In all the studies you talk about, if you were to correct for exercice/activity and lifestyle you would find a nothing burger (sometimes just living in a poorer neighborhood will give worse outcome, because of the water quality).
The problem is mostly abundance, which is very often something other species also have to deal with. If you leave a pony/donkey in an area with lots of young sugary grass and don't make him work for it, he will overeat until he is so fat that it becomes a problem for his health. But I guess the grass is too "ultra-processed" or something...
1. Ultra-processed foods contain a lot of hyper-palatable foods. You have to understand that UP foods is an absurdly broad category.
When you measure the harm of UP foods, you're not measure the harm of UP foods - you're measuring the harm of hyper-palatable foods, because naturally those are the foods people gravitate towards. Because they taste good and are easy to eat and overeat.
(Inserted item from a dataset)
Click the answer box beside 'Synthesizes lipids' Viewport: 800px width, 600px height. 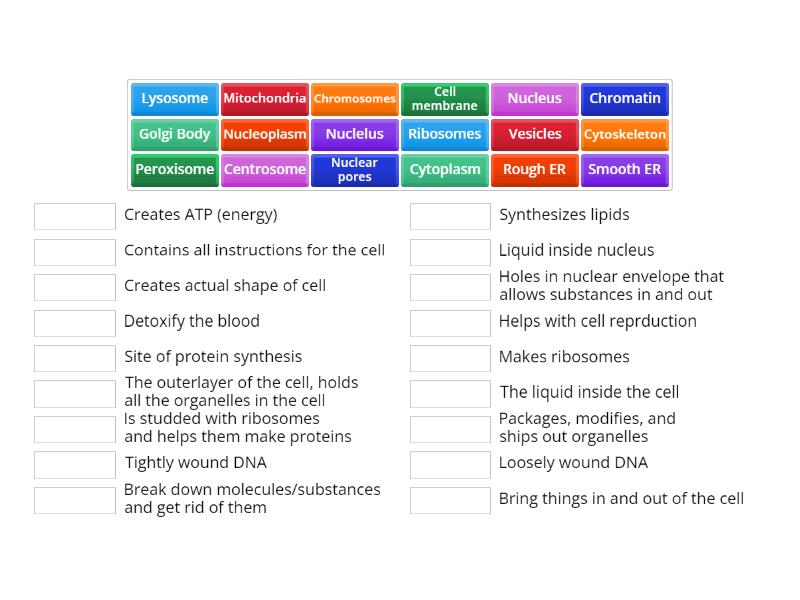[x=450, y=215]
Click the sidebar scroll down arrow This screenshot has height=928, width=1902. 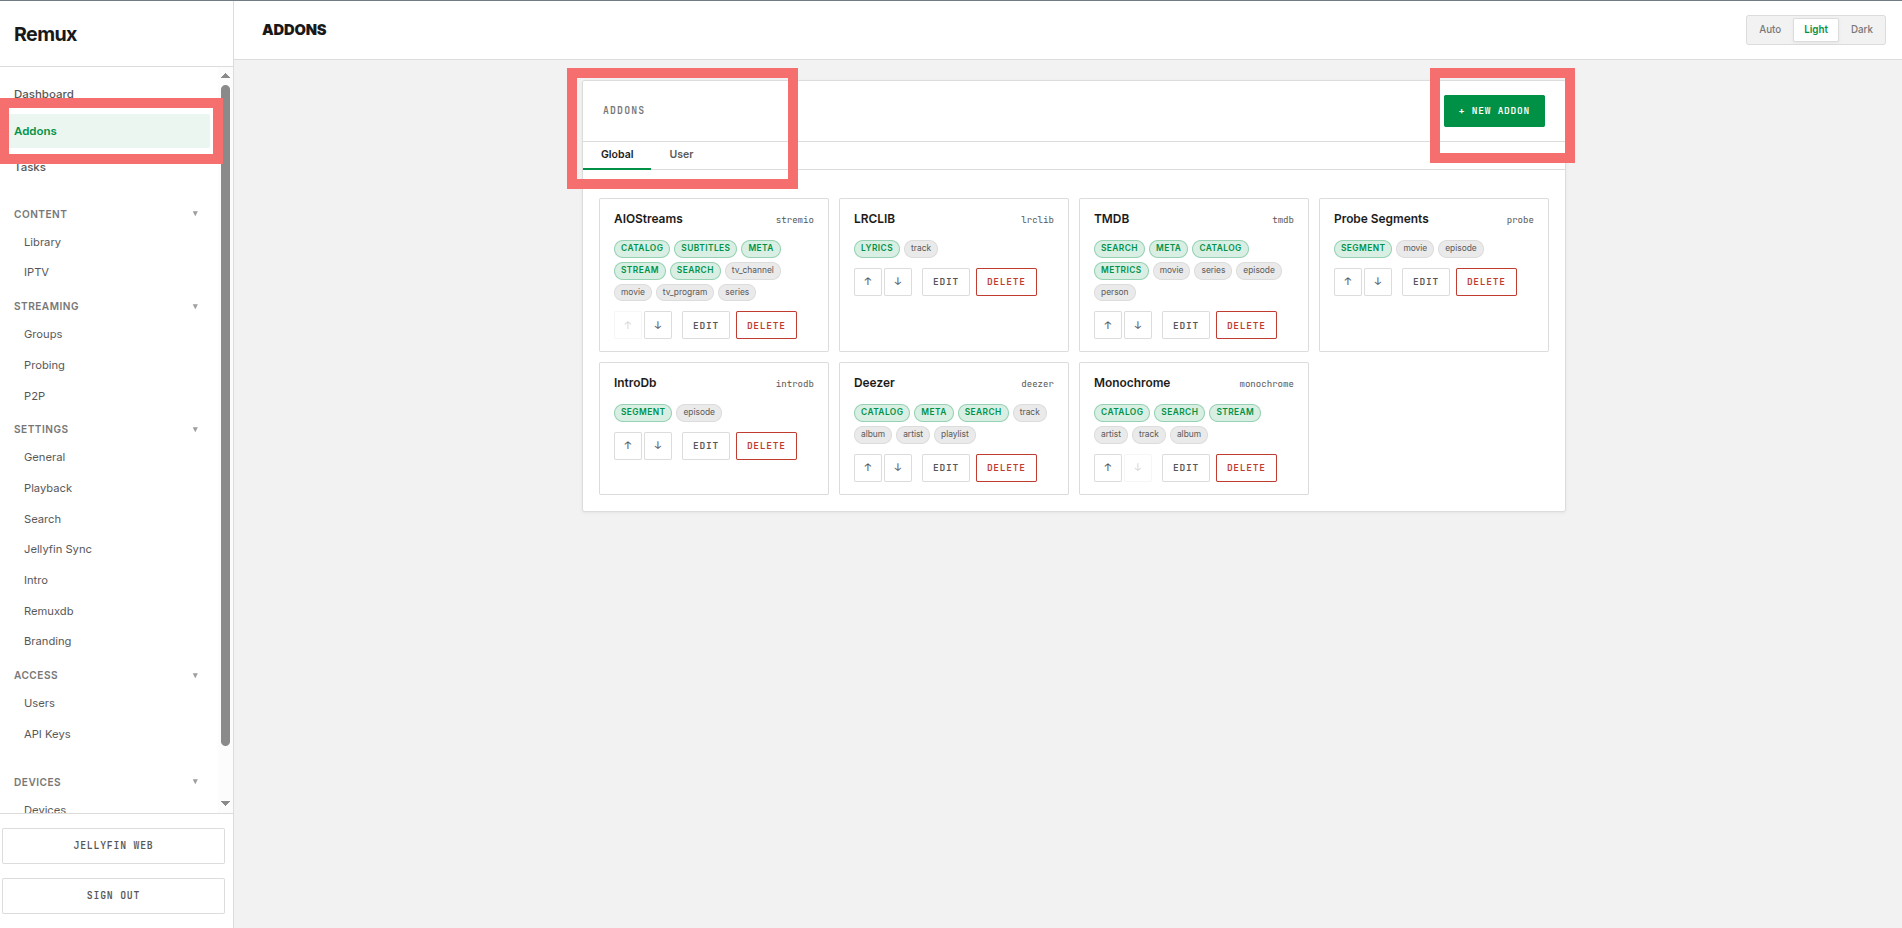(225, 803)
You also have to understand that UP foods are associated with poorer people, which get significantly worse medical care and just have overall worse lives. What you could be measuring is that poor people are more depressed - which, yeah duh.
The key problem here is that nutritional studies are almost always observation, NOT double-blind. Because following people for decades in a double-blind study where you control their diet is very, very, very hard and expensive.
If you just replaced all the UP food with burgers and fried chicken, would those people be better off? No. So you shouldn't be so confident you're measuring what you think you're measuring.
2. All sugar is bad, period. It's not HFCS that's causing liver disease, it's sugar in the absence of fiber. We know sugar causes liver disease.
If we want to decrease this, we must lean into Aspartame and other artificial sweeteners. They are better than sugar, period. Straight up, Aspartame is healthier than any sugar, including table sugar you put in your morning coffee.